I don’t know if the abstract running time is 2n – 1 (or did you mean 2^{n – 1} or 2^n – 1? But we should we break this problem down in smaller solution steps. First you should write down (as I suppose you have) the type of the tree:

A number-tree is either: • a number OR • (pair number-tree number-tree) So this is a binary tree. A procedure sum-tree would either be called just once if the tree is just a number (its base case) or it would drill down into the left and right branches of it, that is, the first and second members of the pair. If we let a procedure called CALLS produce the total number of times SUM-TREE is called, then the non-base case of number-tree would make CALLS produce the value (+ (CALLS left) (CALLS right)), where left and right are, respectively, the first and second member of the pair. In mathematical notation we get the recurrence relation

cost(INPUT) = 1 if INPUT is just a number = (+ (cost LEFT) (cost RIGHT)) if INPUT is a (pair left right) Now we’d have to find a closed-form formula for this equation. Is this all clear so far? This is how we should approach these problems. This case might be pretty easy to solve, but most of such problems are VERY HARD to solve, so it’s interesting to practice the break down of such problems in very small parts.

What’s the purpose of this exercise? It is introducing you to the notion of abstract time; it’s also asking you to consider binary trees and find the shape of the tree that makes it costly to procedures like sum-tree; it’s also asking to find the shape of the tree that makes it more efficient to procedures like sum-tree.

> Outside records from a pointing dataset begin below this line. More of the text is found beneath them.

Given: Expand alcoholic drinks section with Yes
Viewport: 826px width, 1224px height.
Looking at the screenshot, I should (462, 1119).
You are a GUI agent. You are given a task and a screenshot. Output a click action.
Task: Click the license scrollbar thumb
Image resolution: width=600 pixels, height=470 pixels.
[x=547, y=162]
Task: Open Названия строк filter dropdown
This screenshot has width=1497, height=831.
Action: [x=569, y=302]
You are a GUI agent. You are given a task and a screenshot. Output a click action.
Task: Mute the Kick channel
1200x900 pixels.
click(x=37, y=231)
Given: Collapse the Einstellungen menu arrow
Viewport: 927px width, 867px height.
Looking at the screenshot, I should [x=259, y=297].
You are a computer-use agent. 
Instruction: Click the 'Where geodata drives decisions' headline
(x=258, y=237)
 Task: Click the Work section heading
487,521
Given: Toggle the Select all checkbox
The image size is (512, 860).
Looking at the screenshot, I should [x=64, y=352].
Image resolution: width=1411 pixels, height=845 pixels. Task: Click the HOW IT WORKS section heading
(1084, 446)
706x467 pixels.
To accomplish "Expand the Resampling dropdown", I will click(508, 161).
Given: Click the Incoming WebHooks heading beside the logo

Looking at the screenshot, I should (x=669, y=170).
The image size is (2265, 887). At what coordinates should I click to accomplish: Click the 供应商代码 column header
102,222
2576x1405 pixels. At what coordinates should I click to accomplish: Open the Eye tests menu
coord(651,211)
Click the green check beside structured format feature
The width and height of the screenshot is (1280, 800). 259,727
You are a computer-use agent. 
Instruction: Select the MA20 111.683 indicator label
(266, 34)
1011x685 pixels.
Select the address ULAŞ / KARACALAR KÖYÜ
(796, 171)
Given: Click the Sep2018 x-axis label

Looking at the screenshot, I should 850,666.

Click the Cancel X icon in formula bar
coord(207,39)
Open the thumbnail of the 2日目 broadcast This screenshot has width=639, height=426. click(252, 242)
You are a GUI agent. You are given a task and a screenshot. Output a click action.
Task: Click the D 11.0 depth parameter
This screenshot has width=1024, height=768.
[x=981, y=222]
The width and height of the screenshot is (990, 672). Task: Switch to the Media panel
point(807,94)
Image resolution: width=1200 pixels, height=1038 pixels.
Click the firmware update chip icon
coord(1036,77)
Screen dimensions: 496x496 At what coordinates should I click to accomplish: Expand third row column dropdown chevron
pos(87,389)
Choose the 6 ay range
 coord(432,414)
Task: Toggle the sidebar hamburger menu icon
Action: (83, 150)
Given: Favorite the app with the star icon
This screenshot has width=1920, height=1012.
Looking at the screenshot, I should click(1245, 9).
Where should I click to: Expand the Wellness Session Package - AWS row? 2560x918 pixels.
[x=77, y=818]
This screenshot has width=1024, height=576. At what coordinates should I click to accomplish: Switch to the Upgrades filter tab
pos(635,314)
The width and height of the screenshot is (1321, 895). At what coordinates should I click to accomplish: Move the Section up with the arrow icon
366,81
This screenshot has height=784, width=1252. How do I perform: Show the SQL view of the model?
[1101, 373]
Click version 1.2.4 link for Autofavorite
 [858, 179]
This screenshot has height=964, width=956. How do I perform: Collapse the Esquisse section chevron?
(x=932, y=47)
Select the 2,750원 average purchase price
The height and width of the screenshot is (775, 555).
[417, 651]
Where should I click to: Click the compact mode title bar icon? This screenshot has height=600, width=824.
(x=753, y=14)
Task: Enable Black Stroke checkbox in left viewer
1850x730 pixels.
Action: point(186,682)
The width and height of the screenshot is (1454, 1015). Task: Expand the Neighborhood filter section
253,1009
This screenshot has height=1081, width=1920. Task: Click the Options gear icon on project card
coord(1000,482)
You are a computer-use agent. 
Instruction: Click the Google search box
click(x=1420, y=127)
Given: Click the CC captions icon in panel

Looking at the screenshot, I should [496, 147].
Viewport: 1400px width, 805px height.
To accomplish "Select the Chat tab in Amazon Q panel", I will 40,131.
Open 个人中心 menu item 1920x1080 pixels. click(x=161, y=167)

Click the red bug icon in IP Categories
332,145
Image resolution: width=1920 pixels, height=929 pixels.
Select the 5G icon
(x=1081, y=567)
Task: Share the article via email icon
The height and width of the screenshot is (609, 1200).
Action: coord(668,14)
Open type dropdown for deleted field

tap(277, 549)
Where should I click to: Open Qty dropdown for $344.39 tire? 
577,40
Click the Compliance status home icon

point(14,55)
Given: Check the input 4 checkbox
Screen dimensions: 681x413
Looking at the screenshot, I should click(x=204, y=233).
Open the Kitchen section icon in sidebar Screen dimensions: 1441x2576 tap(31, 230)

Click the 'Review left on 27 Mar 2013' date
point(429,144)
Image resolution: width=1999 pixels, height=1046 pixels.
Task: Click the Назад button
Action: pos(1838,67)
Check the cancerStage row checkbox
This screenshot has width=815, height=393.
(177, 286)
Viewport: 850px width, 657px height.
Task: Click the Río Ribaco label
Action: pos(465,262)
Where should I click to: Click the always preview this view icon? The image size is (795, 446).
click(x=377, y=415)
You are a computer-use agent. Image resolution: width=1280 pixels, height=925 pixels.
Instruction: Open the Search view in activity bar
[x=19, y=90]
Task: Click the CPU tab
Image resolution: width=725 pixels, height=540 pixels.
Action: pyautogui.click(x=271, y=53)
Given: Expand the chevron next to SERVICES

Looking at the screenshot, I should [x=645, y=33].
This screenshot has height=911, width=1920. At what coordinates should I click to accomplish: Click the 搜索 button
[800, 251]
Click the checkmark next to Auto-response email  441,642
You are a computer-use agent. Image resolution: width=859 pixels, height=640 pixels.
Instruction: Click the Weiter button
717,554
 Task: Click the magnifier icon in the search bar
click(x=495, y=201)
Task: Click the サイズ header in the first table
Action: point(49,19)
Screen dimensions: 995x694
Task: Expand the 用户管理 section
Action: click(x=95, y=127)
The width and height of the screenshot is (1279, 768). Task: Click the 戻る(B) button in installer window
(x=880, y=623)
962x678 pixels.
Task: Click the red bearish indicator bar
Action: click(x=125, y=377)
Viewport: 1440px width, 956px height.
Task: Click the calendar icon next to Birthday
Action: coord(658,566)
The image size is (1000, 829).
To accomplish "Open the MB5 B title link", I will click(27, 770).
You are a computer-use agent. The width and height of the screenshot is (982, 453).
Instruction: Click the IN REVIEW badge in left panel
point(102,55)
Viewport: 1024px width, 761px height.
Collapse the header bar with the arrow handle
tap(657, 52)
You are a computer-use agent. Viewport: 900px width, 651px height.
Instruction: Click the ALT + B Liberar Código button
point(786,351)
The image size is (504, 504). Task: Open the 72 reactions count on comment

You can put 4 numbers into a binary tree in many ways. For instance, you could be (pair 1 (pair 2 (pair 3 4))) or it could be (pair (pair 1 2) (pair 3 4)).

Computing sum-tree by hand, how many times it is called on each of these trees? Draw the shape of these trees on paper. What do you see? This is basically what this exercise is calling your attention to. Some shapes are worst-case to sum-tree and some are best-case.